What you should do >> Two lines mark the range in the entries below: the one holding "Identify the click" and the one holding "Elecciones 2024 (31, 1732)". Set down those two and all lines between them, exactly.

***** Exercise input

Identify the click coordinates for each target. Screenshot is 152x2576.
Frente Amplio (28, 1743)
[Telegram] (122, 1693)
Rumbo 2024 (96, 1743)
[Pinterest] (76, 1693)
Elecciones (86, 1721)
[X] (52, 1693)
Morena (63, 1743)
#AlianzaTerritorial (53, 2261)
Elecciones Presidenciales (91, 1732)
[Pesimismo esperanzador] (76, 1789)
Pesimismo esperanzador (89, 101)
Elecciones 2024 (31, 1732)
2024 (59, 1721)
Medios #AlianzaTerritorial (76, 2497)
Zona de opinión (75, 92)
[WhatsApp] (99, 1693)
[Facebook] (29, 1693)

**********
***** Exercise input

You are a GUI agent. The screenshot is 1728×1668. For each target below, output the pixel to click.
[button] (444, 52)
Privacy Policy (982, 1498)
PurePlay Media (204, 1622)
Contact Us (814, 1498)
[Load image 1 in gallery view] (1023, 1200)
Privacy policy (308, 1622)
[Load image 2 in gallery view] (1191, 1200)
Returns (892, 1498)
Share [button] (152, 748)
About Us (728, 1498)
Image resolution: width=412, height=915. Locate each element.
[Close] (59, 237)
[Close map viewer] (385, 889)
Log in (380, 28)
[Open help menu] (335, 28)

**********
***** Exercise input

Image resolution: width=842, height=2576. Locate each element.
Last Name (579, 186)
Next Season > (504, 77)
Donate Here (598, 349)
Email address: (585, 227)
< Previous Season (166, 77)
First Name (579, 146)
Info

**********

Result >>
Identify the click coordinates for each target. Screenshot is 152x2576.
Frente Amplio (28, 1743)
[Telegram] (122, 1693)
Rumbo 2024 (96, 1743)
[Pinterest] (76, 1693)
Elecciones (86, 1721)
[X] (52, 1693)
Morena (63, 1743)
#AlianzaTerritorial (53, 2261)
Elecciones Presidenciales (91, 1732)
[Pesimismo esperanzador] (76, 1789)
Pesimismo esperanzador (89, 101)
Elecciones 2024 (31, 1732)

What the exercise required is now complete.